Investors who feel whipsawed by the ongoing trade war can focus on the aspects of tariffs that remain fundamentally fixed.
Whether tariff rates are high, low, or uncertain, there are some core principles to understand about tariffs, according to Morningstar’s market strategists.
Tariffs and How They Work
What is a tariff?
A tariff, also called an import tax, is a fee added to goods or services imported from another country. The tariff is paid by the importer. “The importer may or may not pass on part or all of the tariff amount to the end consumer,” says Morningstar portfolio strategist Amy Arnott. “That’s one of the reasons it’s so hard to predict how tariffs could affect economic growth and inflation.”
Do tariffs cause recessions?
Tariffs by themselves do not necessarily cause recessions. However, they can influence other economic factors, and that could then lead to conditions for a recession.
“A normal recession is precipitated by an abrupt contraction in aggregate demand—2008 was a classical example,“ says Preston Caldwell, Morningstar’s senior US economist. “But, like the recent pandemic recession, the tariff surge is associated with a mix of demand- and supply-side shocks.”
How could lowering or rescinding tariff rates change the risk of a recession?
In his Q2 US Economic Outlook, Caldwell reports that with the reduction in China tariffs and the corresponding stock market rally, recession risk has eased. “The deleterious demand-side impact from tariffs looks diminished for now, with financial conditions having improved and President Donald Trump showing some willingness to respond to deteriorating economic conditions by pulling back on tariffs,” he says.
As a result, Morningstar has increased its near-term gross domestic product growth figures, and recession risk over the next year looks closer to 25% rather than the 35%-40% we assessed in April.
“We still expect a relatively high average tariff rate over the next five years, impairing the economy’s productive capacity,” Caldwell says. “Instead of an abrupt downturn, the tariff shock is now more likely to be a long, slow drag on economic growth. Our forecast for the level of real GDP in 2029 is still down by about 1% compared to our pre-April forecast.”
Tariffs and Investors
How can investors effectively evaluate a stock’s tariff exposure?
The factors that make a stock a good buy in good times are often the things that make a stock a good buy in uncertain times, says David Sekera, Morningstar’s chief market strategist. But analyzing a stock’s tariff exposure is a tricky task for the average investor, he adds.

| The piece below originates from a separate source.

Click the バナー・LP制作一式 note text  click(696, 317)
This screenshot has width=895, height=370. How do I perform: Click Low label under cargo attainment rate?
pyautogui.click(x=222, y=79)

“Investors can certainly look at the company’s filings and earnings,” Sekera says. “You can see what the company may have said, or review the filings for information on the countries they do business with. But it may not line up with where they import, where they actually manufacture, and where they ship back out again.”
“Realistically, you would have to wait to hear from management after they have reviewed their own supply chain, and how it might change. For example, Apple AAPL has made comments about switching iPhone production from China to India. I think a lot will depend on management having to do their own analysis and then communicating that to investors,” he says.
How can an investor manage retirement portfolio exposure in light of tariff volatility?
Whatever your life stage, worries about the economy and markets can bleed into worries about your own personal nest egg and retirement funds.
“Dramatic market losses can spark real emotions (anxiety, powerlessness), and it can be tempting to take dramatic portfolio measures in response,” says Christine Benz, Morningstar’s director of personal finance and retirement planning. The urge to react quickly, to “rescue” your money in the face of apparent danger, may be alluring—but it’s not necessarily helpful.
You can prepare yourself well ahead of time by building a diversified portfolio with a stock/bond mix that makes sense relative to your goals, life stage, and proximity to needing your money. A balanced asset allocation will make sense for most people approaching or in retirement, whereas a more equity-heavy mix will suit investors under 50, says Benz.
Outside of that, a measured approach can yield better long-term results. Arnott advises tuning out market noise and instead taking the following proactive steps.
- Check your overall asset allocation and see if it still makes sense.
- Rebalance your portfolio if needed.
- Don’t sweat a little extra cash.
- Don’t get too carried away with “safe haven” assets, such as gold.
- Consider bumping up your contribution rate to shore up retirement savings.
“For investors with a long-term perspective, short-term market volatility is a distraction that’s better off ignored,“ says Arnott. ”While the market could be in for a bumpy ride over the next few months, it’s best to stay the course and avoid making any major portfolio changes based on the latest headlines.”
What are some tariff implications for investors in terms of interest rates and inflation?
Inflation
Tariffs will breathe new life into inflation, starting with the prices of goods, and eventually flowing into the rest of the economy, Caldwell says. “Businesses are reluctant to raise prices, but they will eventually be forced to do so,” he says. “We expect inflation to peak in 2026 and drop off after that as the slack created by weak GDP growth engenders disinflationary pressure.”
Interest Rates
Owing to tariffs’ inflationary impact, Morningstar has slowed its expectations for rate cuts but hasn’t changed its assessment of the long-run neutral rates of interest (a nominal federal-funds rate at about 2.25% and 10-year Treasury yield at 3.25%).